Tous les convives se levèrent, et burent à la santé de Ginès Pérès de Hila, qui ôta son bonnet de coton et s’inclina sur son comptoir.

— Aussi, continua le corrégidor, nous lui devions une récompense, et ses concitoyens s’empressent de lui offrir le grade de sergent dans nos hallebardiers ; nous venons le chercher pour les commander.

— Moi, dit l’hôtelier en pâlissant.

— Vous-même, et il n’y a pas de temps à perdre !

— Mais c’est qu’en ce moment ma présence est nécessaire ici, dans ma maison.

— Elle l’est bien plus dans nos rangs.

— Mais les intérêts de mon commerce…

— Mais ceux de Pampelune !… Un patriote tel que vous !

— Certainement… Mais si tout autre pouvait me remplacer…

— Céder à un autre l’honneur d’exercer vos droits… ces droits que vous avez réclamés avec tant d’éloquence.

— Je le sais bien ! s’écria l’hôtelier en maudissant son éloquence et peut-être les fueros ! je voulais dire que je ne demanderais pas mieux, ou plutôt que je serais flatté de commander à mes concitoyens et de marcher à leur tête ; mais je n’étais point préparé à un tel honneur, et je vous demande quelques jours pour songer à mon équipement.

— Nous vous l’apportons ! le voici !

On présenta à l’hôtelier consterné un large baudrier galonné et une hallebarde ornée d’une frange en argent. En vain le nouveau sergent essaya-t-il de balbutier encore quelques excuses ; on l’eut bientôt, sans qu’il osât s’en défendre, arraché de son comptoir et affublé des insignes de son nouveau grade.

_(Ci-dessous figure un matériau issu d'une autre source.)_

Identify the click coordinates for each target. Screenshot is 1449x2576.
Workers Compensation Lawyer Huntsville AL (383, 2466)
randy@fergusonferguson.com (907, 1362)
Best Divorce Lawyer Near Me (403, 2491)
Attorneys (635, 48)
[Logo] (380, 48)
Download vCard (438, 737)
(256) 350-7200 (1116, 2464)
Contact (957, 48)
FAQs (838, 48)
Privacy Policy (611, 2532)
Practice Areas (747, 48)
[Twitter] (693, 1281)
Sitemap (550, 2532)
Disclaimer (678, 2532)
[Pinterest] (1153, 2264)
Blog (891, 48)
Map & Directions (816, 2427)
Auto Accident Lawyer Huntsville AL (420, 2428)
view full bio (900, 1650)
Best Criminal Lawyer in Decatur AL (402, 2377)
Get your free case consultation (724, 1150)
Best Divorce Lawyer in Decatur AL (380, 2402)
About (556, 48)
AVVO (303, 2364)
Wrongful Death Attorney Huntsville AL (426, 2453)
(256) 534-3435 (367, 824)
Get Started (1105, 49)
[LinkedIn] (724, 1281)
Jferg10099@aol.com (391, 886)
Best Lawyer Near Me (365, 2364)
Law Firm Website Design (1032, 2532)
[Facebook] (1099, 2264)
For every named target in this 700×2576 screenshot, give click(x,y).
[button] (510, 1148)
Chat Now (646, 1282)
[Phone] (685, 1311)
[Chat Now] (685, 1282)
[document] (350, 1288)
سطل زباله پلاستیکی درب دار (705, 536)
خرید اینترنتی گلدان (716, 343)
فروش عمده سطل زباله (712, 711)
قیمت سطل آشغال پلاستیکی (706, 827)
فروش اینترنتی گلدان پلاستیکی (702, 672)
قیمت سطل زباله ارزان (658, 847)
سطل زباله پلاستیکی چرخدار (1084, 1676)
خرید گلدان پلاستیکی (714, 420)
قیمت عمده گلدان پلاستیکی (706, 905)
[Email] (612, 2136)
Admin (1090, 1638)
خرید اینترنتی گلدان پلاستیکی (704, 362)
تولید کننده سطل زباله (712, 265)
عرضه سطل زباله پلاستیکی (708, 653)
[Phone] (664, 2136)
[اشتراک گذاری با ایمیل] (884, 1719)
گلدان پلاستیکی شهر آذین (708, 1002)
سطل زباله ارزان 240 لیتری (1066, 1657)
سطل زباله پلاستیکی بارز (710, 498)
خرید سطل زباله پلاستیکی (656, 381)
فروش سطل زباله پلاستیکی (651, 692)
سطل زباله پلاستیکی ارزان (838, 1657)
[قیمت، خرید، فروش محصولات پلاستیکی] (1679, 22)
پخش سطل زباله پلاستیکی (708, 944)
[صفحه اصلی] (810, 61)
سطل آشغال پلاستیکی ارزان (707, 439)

— Partons ! partons ! s’écrièrent les hallebardiers.

Et jamais Ginès Pérès n’eût désiré plus vivement rester en ses foyers ; car, en ce moment, les pratiques affluaient au comptoir pour payer, et le majordome du Soleil-d’Or, le seigneur Coëllo, adroit Asturien, dont la moralité n’avait jamais passé en proverbe, criait à son maître :

— Partez, partez, seigneur sergent, je me charge de tout !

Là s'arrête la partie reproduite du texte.